Braniff went to Oklahoma to try to work as a mechanic, and he established the Braniff Engineering Corporation. That company was the first one to introduce the Lennox Air Conditioners and heating systems in Oklahoma.

==World War II==

At 44 years old, Braniff was re-called into military service as the United States entered World War II, in 1941. He flew aircraft in the United States Army Air Forces. He flew with the IX Troop Carrier Command in England. But, after his second service in the military was over, so was his flying career.

==Later years and death==

Braniff later worked as an advisor for the Douglas Company in Los Angeles. He moved to Oklahoma, where he worked for another aviation-related company as salesman, selling used aircraft parts.
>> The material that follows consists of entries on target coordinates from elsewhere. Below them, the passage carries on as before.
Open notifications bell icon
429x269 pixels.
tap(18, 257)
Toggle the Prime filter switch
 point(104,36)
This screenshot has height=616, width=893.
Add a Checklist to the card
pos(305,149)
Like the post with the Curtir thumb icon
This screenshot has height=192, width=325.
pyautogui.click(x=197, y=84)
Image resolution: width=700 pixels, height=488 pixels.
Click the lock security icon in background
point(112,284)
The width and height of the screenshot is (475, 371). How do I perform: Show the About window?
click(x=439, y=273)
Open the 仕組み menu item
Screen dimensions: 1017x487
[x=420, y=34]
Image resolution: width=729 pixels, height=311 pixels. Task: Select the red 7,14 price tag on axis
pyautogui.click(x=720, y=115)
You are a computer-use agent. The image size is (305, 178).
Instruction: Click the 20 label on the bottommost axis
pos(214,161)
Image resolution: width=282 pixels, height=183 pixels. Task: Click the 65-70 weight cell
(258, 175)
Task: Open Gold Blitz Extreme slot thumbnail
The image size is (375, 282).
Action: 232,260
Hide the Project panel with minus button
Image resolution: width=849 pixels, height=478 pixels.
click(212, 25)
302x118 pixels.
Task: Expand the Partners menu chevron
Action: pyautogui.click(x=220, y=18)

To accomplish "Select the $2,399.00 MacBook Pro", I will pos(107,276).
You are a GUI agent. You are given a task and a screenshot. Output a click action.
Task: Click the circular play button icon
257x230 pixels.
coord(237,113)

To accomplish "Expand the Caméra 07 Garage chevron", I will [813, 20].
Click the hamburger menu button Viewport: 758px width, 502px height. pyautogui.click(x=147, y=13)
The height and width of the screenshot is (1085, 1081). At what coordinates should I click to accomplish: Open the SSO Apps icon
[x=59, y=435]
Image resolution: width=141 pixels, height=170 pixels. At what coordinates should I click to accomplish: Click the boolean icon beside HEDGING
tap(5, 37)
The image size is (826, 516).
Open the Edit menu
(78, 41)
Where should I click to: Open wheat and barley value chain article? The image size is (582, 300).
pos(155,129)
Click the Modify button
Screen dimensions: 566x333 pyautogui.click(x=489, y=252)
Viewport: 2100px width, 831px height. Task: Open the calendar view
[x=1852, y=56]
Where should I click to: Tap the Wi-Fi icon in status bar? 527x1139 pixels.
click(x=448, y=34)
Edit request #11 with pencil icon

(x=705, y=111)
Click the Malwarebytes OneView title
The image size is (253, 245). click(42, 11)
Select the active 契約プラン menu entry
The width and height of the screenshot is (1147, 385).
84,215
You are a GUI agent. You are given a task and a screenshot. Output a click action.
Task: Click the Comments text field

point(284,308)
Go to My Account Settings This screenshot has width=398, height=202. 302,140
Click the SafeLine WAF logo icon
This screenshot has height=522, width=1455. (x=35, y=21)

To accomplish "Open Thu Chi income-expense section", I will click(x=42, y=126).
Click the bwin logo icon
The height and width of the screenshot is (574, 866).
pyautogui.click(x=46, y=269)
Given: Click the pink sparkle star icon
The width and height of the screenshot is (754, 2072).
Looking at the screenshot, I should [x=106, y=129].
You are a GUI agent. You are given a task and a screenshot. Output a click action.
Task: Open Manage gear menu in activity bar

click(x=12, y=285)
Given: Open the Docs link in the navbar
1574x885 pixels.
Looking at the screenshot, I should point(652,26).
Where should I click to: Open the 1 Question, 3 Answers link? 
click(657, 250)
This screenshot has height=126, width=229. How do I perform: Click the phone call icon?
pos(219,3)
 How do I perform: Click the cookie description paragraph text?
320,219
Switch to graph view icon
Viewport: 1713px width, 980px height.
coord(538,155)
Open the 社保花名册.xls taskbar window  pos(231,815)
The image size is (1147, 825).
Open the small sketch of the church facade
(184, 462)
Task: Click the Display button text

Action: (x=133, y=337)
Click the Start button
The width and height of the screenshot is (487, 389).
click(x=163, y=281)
Braniff was diagnosed with cancer later in his life, and he went on to spend his last couple of years relatively inactive. Expected to survive his cancer, Braniff suffered a cold in the summer of 1954, which later turned into a pneumonia. He underwent surgery to correct the pneumonia, but the surgery aggravated the cancer. He died on June 1, 1954, from complications of cancer that his doctors stated was directly connected with pneumonia and resulting surgery. Braniff was 56. Braniff's tombstone at his burial site incorrectly states he died on June 15, 1954.